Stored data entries
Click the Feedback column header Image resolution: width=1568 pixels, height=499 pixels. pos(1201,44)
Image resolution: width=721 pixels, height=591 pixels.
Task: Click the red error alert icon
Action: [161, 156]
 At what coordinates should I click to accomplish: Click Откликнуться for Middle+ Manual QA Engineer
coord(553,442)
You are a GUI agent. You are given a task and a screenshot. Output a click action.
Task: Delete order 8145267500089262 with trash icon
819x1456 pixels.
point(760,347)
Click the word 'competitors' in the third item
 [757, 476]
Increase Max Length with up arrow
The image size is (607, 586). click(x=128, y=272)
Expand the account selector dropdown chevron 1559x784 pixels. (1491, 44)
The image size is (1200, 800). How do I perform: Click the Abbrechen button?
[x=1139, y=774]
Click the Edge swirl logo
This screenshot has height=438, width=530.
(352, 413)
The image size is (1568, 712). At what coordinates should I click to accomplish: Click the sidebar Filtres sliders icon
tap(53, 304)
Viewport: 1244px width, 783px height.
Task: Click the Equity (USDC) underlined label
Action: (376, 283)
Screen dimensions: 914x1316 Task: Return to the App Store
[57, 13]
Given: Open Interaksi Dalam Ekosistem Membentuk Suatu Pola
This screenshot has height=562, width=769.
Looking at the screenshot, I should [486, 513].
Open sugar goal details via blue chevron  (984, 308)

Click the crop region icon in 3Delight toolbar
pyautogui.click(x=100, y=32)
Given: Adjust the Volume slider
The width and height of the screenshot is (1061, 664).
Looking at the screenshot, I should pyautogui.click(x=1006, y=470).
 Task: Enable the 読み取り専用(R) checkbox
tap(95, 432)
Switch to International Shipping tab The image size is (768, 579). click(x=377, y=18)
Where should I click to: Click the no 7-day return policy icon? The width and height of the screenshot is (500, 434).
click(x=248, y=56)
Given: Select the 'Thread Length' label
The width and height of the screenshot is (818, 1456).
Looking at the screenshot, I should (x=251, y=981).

**Exercise requirements:** Write out exactly those lines of the records above that lie from the one with "819x1456 pixels." through the last line, including both.

**Response to this exercise:**
819x1456 pixels.
point(760,347)
Click the word 'competitors' in the third item
 [757, 476]
Increase Max Length with up arrow
The image size is (607, 586). click(x=128, y=272)
Expand the account selector dropdown chevron 1559x784 pixels. (1491, 44)
The image size is (1200, 800). How do I perform: Click the Abbrechen button?
[x=1139, y=774]
Click the Edge swirl logo
This screenshot has height=438, width=530.
(352, 413)
The image size is (1568, 712). At what coordinates should I click to accomplish: Click the sidebar Filtres sliders icon
tap(53, 304)
Viewport: 1244px width, 783px height.
Task: Click the Equity (USDC) underlined label
Action: (376, 283)
Screen dimensions: 914x1316 Task: Return to the App Store
[57, 13]
Given: Open Interaksi Dalam Ekosistem Membentuk Suatu Pola
This screenshot has height=562, width=769.
Looking at the screenshot, I should [486, 513].
Open sugar goal details via blue chevron  (984, 308)

Click the crop region icon in 3Delight toolbar
pyautogui.click(x=100, y=32)
Given: Adjust the Volume slider
The width and height of the screenshot is (1061, 664).
Looking at the screenshot, I should pyautogui.click(x=1006, y=470).
 Task: Enable the 読み取り専用(R) checkbox
tap(95, 432)
Switch to International Shipping tab The image size is (768, 579). click(x=377, y=18)
Where should I click to: Click the no 7-day return policy icon? The width and height of the screenshot is (500, 434).
click(x=248, y=56)
Given: Select the 'Thread Length' label
The width and height of the screenshot is (818, 1456).
Looking at the screenshot, I should (x=251, y=981).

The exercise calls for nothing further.